The IRS has announced that it will accept the position that medical residents qualify for the IRC §3121(b)(10) student FICA tax exemption. However, this position is limited to refund claims filed for tax periods prior to April 1, 2005, when new regulations went into effect. The regulations treat medical residents as full-time employees and thus ineligible for the student FICA exemption. Therefore, for tax periods beginning April 1, 2005, the IRS will treat the stipends paid to medical residents as subject to FICA tax. 

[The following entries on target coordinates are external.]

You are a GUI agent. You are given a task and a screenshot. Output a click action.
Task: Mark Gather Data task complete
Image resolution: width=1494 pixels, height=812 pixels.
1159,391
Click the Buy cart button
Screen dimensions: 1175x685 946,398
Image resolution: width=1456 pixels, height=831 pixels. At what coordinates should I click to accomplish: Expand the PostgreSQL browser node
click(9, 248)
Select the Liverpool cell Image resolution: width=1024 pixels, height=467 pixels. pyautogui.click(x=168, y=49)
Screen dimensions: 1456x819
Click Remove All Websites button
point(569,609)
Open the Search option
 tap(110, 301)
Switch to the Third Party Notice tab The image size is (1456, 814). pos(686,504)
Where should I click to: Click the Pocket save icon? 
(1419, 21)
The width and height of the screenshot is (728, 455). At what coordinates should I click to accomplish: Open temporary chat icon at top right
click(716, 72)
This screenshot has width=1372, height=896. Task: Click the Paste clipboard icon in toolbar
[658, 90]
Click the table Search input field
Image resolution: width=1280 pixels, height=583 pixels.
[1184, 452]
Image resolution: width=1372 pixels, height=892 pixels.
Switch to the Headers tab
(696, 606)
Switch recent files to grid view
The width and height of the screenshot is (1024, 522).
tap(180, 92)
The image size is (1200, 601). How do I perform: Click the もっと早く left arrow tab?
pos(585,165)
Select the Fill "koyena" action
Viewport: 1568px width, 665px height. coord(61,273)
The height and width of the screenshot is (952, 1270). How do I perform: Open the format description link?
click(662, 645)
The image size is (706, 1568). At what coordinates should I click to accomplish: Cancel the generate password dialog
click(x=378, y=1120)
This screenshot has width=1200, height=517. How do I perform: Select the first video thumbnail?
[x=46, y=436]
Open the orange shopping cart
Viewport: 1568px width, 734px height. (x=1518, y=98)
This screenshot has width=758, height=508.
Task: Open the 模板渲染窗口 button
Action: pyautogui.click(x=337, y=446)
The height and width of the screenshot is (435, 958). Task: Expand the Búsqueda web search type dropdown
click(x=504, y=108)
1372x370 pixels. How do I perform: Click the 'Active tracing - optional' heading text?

Background. The FICA tax refund claims stem from a 1998 decision in the 8th Circuit holding that medical residents at the University of Minnesota were not subject to FICA tax because they qualified as "students" for the purposes of the student FICA exemption. Since that time, hundreds of refund claims were filed, estimated to possibly exceed $2 billion. After a series of litigation losses, arguing that medical residents were primarily employees rather than students and therefore ineligible for the FICA exemption, the IRS decided to address the issue by promulgating regulations summarily excluding medical residents from the exemption.

Supreme Court Review Pending. The University of Minnesota challenged the validity of the IRS regulations and won in district court. However, the 8th Circuit Court of Appeals reversed the district court's decision, holding that the regulations were a valid interpretation of the statute and that medical residents were ineligible for the student FICA exemption for April 1, 2005, and subsequent tax periods. Earlier this year, the University of Minnesota filed a petition with the Supreme Court asking it to overturn the 8th Circuit decision.  The Court has not yet announced whether it will hear the case.

What Institutions and Individuals with Pre-4/1/05 Claims Should Do. The IRS will begin contacting institutions, medical schools, hospitals, and individual medical residents who filed FICA refund claims for the eligible periods with information about how to proceed. There is no need to take any action at this time.